7 thoughts on “Home Invasion”

  1. So poignant, and speaks to me. For me, there was the “before,” and there is now. Each morning, I am reminded of my diagnoses as I take fistfuls of medications, prepare syringes of liquid oral medications, inject SQ meds, and connect my IV, all while my coffee is brewing. Cradle my coffee, work on my writing, photography, or painting while my IV infuses. The new normal.

    1. Love to you, Mimi. Powerful, equanimity. Keep writing, photographing and painting. Life gives life and it truly never ends, the sages tell.

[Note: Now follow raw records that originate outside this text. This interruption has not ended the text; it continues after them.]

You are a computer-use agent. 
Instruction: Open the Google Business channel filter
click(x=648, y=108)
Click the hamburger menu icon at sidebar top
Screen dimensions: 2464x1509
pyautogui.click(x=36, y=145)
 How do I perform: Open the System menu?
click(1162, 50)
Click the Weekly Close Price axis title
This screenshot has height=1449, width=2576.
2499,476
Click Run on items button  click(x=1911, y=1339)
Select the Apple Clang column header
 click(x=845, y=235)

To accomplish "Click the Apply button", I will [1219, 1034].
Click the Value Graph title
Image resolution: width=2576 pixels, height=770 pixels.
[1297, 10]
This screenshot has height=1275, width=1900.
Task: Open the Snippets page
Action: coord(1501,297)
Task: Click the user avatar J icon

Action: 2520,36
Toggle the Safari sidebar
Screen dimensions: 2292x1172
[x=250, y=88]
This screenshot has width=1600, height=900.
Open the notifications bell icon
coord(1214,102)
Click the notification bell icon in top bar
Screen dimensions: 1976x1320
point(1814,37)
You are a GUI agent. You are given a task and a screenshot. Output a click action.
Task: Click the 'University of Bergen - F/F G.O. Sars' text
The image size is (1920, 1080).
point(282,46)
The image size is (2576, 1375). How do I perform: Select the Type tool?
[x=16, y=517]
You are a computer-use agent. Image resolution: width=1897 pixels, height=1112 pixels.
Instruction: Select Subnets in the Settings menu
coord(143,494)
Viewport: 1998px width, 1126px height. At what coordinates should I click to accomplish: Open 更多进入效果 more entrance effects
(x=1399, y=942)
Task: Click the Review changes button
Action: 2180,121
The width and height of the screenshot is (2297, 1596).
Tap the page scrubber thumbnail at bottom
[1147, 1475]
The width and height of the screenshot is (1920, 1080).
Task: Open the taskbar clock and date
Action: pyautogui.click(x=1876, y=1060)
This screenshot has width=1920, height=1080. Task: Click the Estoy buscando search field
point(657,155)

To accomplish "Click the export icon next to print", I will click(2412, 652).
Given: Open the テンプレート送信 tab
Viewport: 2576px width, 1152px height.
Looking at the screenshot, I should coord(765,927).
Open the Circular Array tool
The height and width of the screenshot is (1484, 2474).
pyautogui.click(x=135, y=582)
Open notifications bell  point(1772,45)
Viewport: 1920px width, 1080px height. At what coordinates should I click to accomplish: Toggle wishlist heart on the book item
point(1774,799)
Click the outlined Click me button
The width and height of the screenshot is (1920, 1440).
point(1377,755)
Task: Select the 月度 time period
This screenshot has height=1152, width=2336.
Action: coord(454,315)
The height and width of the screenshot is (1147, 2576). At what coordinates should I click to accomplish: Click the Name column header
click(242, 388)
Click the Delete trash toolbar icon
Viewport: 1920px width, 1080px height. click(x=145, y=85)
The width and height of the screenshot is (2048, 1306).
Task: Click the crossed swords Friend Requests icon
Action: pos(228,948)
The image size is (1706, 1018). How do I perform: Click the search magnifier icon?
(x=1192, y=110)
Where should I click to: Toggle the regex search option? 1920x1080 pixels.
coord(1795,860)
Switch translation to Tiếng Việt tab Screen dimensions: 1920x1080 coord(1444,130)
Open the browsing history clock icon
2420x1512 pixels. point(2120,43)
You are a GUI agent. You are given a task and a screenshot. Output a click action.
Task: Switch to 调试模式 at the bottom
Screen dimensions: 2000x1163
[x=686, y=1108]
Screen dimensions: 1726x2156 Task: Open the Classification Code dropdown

    2. Mimi, it’s wonderful to hear that you make room for writing, photography, and painting. My friend and wise man Bernie DeKoven taught me that we are most alive when we are playful, which comes through us in many ways including our creativity.Here you are, living that truth.

  2. Virginia Seno

    Thank you, Laura Grace. There’s knowing this and then ‘knowing.’ After decades through dissertation on communication in end of life care, I didn’t ‘know’ until three months after earning the degree and time to be with my family again that my husband took a mere 17 days from diagnosis to death, leaving me then knowing also what it meant to be a young widow, or any widow at all. Widow with kids. The future is this moment and that’s all there is. Thank you for this.